Bio: Dr Xiaotian Zheng is Research Fellow at the University of Wollongong, as part of Securing Antarctica's Environmental Future (SAEF), an Australian Research Council Special Research Initiative. Before moving to Wollongong, Xiaotian received his Ph.D. in Statistical Science from the University of California, Santa Cruz. He has a broad interest in parametric and nonparametric methods for complex and dependent data. His current research at SAEF involves climate downscaling, spatial modeling of biodiversity, and spatial transfer learning.

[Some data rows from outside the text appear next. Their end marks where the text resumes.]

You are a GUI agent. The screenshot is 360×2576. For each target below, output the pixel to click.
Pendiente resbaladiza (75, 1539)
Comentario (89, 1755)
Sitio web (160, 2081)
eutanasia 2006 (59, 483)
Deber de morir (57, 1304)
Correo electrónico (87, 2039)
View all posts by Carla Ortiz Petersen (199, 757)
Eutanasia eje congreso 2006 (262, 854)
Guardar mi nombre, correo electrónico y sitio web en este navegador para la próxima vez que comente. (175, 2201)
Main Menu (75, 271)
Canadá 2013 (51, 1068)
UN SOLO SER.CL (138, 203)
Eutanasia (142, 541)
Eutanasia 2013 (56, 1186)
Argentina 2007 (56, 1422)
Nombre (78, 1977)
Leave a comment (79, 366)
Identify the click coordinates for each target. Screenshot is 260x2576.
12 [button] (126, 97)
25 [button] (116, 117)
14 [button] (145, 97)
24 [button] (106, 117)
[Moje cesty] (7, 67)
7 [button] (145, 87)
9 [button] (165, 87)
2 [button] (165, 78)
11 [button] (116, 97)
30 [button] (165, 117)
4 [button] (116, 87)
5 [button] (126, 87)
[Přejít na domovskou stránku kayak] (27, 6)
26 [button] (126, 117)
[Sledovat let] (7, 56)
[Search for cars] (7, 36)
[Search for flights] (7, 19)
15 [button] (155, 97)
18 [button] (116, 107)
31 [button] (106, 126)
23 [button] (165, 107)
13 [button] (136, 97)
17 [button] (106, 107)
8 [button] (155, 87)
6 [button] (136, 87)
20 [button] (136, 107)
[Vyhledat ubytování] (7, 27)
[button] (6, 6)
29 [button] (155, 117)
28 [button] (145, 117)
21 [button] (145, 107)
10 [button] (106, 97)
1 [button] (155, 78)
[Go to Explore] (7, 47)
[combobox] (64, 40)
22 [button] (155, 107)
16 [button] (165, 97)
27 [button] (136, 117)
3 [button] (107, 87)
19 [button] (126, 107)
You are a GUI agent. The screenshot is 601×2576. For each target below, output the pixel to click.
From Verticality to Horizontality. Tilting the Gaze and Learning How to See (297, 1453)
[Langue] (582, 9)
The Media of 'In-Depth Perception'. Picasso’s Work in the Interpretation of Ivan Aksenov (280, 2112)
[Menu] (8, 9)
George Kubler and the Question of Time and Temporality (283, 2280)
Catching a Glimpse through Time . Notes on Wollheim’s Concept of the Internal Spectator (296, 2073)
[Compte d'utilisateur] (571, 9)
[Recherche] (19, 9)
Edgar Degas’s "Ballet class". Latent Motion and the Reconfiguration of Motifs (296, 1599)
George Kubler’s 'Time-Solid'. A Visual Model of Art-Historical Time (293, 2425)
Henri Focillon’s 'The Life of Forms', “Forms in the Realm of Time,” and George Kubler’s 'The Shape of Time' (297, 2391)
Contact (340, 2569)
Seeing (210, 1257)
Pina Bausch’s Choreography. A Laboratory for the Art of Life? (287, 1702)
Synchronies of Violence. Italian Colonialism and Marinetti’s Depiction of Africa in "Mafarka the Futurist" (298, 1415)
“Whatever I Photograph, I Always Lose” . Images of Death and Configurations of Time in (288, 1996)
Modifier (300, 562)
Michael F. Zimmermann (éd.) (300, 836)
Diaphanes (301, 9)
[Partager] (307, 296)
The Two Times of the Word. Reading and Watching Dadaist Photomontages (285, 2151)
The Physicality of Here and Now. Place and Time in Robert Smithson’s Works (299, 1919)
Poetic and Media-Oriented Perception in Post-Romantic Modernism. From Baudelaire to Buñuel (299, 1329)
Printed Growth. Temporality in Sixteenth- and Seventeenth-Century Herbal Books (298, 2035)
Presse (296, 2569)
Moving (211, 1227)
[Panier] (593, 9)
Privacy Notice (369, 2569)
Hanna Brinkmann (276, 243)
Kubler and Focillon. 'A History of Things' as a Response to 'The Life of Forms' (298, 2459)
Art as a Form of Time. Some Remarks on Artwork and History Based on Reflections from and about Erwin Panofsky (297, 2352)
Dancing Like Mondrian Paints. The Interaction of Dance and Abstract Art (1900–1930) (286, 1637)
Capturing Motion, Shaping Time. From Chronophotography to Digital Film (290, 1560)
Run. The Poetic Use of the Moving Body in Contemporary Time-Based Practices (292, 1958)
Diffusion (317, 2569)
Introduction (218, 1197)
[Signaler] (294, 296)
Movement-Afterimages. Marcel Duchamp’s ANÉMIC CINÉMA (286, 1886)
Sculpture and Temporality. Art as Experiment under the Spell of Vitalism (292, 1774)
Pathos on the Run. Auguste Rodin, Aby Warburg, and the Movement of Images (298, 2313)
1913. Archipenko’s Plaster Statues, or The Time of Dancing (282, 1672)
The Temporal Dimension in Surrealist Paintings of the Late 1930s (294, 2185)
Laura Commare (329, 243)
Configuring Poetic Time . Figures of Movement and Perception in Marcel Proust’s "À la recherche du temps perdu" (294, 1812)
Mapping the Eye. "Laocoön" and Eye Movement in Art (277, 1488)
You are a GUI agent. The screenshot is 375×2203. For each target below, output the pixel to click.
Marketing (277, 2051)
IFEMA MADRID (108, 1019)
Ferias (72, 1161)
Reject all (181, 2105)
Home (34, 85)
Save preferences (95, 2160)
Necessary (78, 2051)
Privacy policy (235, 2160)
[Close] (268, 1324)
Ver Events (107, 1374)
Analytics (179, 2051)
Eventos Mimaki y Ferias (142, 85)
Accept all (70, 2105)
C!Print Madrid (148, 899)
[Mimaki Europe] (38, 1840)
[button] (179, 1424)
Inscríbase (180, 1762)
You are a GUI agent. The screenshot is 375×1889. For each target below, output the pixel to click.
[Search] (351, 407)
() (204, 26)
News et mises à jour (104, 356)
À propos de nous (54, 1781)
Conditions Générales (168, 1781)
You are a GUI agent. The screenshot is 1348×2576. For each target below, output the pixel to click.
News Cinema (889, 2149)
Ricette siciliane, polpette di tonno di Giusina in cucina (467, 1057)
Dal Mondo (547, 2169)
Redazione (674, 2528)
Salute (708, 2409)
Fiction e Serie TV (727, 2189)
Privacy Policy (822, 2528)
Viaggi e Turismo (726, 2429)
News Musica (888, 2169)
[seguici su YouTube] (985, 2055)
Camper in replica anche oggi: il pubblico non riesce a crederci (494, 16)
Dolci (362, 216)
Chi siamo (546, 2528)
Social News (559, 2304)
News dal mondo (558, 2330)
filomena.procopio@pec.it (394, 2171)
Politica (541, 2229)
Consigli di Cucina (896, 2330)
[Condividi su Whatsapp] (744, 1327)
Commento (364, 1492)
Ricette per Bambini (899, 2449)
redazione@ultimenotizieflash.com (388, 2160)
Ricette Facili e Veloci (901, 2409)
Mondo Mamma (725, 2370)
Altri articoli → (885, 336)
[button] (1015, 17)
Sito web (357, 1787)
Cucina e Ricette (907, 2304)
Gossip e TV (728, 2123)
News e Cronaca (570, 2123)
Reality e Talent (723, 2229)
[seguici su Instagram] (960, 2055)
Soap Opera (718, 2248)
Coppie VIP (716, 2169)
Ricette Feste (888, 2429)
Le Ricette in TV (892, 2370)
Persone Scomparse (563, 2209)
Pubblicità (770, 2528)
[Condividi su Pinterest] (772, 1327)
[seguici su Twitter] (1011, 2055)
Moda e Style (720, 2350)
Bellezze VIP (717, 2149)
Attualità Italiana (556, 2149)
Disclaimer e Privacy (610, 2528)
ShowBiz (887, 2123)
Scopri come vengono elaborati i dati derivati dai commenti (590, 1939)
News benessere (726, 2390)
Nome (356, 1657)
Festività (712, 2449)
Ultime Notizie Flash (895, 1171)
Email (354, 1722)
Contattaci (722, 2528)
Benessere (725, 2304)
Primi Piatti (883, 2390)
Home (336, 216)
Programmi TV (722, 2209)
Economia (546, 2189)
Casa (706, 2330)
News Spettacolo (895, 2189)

Speaker: Shijia Wang (ShanghaiTech University, China)

Time: 11:30-12:00

Title: Improving approximate Bayesian computation methods for complex data

Abstract: Approximate Bayesian computation (ABC) is a class of Bayesian inference algorithms that targets problems with intractable or unavailable likelihood functions. It uses synthetic data drawn from the simulation model to approximate the posterior distribution. Firstly, we propose an early rejection Markov chain Monte Carlo (ejMCMC) sampler based on Gaussian processes to accelerate inference speed. Secondly, we propose a novel Global-Local ABC-MCMC algorithm that combines the ``exploration capabilities of global proposals with the ``exploitation finesse of local proposals.

Bio: Shijia Wang is an assistant professor in the Institute of Mathematical Sciences, ShanghaiTech University. He received his PhD degree from Simon Fraser University, Canada. His main research interests include Bayesian Statistics, machine learning and genetics.